How to complete this task | Write out the entries below exactly, starting at the first line and stopping after the line that contains "The image size is (215, 167)."; skip all pictures.
─── Data under study ───
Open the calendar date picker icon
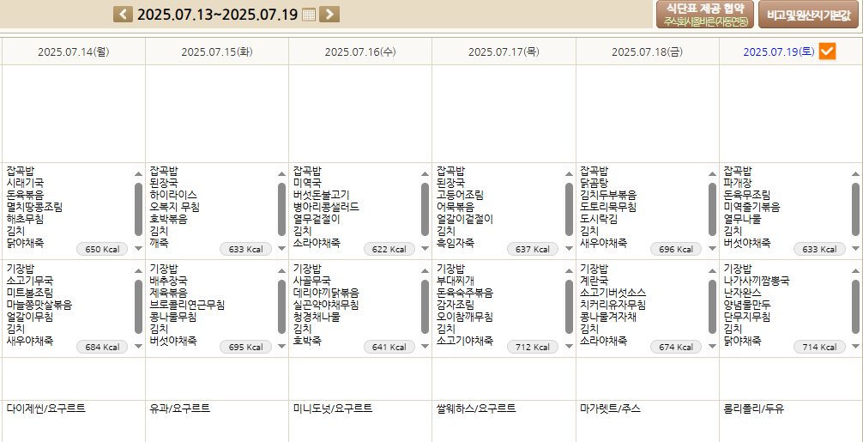Image resolution: width=863 pixels, height=442 pixels. [309, 15]
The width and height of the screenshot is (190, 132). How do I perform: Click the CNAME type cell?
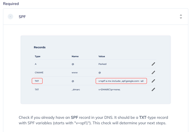[39, 73]
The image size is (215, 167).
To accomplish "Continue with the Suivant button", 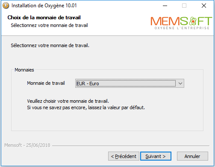I will point(156,156).
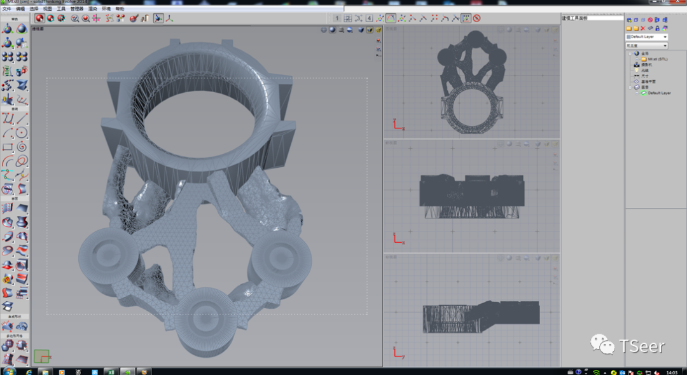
───
Expected answer |
Open the calendar date picker icon
Image resolution: width=863 pixels, height=442 pixels. [309, 15]
The width and height of the screenshot is (190, 132). How do I perform: Click the CNAME type cell?
[39, 73]
The image size is (215, 167).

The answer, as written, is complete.